[start]
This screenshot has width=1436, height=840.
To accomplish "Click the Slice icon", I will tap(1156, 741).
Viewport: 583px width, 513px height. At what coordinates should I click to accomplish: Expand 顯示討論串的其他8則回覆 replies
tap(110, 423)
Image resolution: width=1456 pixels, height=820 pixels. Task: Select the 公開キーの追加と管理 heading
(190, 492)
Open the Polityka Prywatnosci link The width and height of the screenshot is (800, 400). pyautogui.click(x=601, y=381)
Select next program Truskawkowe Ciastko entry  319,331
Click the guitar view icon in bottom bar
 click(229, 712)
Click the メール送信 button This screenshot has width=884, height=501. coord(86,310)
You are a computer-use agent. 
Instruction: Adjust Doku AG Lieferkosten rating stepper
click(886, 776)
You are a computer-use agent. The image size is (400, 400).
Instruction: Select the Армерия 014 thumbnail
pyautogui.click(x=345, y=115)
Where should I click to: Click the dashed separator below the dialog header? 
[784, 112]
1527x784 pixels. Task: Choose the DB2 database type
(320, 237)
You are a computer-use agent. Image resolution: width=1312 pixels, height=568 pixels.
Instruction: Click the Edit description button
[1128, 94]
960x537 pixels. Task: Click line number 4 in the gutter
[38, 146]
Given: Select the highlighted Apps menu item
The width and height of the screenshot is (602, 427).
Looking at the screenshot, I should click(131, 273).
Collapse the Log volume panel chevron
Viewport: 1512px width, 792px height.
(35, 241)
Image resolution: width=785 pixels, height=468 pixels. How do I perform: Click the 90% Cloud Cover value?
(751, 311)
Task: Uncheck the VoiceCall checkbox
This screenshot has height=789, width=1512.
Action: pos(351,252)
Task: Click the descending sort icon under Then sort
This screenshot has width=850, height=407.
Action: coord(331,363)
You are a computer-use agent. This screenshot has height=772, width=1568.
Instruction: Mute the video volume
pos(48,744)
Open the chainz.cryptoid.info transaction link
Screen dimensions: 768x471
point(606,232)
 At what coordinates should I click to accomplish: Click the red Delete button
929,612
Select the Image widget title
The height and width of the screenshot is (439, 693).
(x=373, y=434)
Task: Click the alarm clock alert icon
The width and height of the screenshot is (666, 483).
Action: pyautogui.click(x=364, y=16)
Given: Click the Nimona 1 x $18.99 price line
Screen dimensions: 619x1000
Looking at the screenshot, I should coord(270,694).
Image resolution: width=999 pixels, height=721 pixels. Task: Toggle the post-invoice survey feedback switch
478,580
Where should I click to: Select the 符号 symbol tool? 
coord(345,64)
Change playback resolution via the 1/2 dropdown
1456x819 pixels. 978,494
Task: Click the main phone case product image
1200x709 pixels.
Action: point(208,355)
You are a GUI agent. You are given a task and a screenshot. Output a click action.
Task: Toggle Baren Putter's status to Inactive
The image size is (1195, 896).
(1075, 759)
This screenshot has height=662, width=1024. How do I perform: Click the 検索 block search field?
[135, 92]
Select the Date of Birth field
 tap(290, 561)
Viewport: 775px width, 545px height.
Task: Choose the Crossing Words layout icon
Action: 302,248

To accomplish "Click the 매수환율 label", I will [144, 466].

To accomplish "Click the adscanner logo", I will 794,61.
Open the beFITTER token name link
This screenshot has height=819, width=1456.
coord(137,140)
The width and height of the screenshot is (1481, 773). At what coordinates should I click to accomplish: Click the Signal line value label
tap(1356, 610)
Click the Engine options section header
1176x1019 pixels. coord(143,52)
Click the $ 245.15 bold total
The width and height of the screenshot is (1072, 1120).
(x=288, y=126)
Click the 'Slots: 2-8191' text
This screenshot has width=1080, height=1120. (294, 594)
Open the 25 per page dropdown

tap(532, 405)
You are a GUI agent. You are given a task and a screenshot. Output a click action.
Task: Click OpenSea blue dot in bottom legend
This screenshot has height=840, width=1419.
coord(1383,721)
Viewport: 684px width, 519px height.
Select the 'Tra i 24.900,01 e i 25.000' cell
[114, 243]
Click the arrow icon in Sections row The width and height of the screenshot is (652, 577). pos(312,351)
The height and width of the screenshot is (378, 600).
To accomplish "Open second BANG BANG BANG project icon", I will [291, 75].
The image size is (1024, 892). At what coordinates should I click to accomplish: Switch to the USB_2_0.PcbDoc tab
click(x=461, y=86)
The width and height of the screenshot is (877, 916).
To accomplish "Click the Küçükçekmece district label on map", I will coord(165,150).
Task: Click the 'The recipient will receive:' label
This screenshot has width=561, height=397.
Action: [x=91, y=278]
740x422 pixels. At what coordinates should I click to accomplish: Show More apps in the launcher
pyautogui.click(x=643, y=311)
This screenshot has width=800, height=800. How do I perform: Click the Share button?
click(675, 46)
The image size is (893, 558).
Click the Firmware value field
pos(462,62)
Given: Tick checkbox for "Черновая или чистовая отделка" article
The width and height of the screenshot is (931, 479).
[end]
Scale every coordinate in the answers by 0.65, rounding to whole numbers with halves rounded up. Reproduce in full all lines starting at the line containing "Task: Click the 'The" and ending at the last line of the records, requests included.

Task: Click the 'The recipient will receive:' label
This screenshot has width=561, height=397.
Action: [x=59, y=181]
740x422 pixels. At what coordinates should I click to accomplish: Show More apps in the launcher
pyautogui.click(x=418, y=202)
This screenshot has width=800, height=800. How do I perform: Click the Share button?
click(439, 30)
The image size is (893, 558).
Click the Firmware value field
pos(300,40)
Given: Tick checkbox for "Черновая или чистовая отделка" article
The width and height of the screenshot is (931, 479).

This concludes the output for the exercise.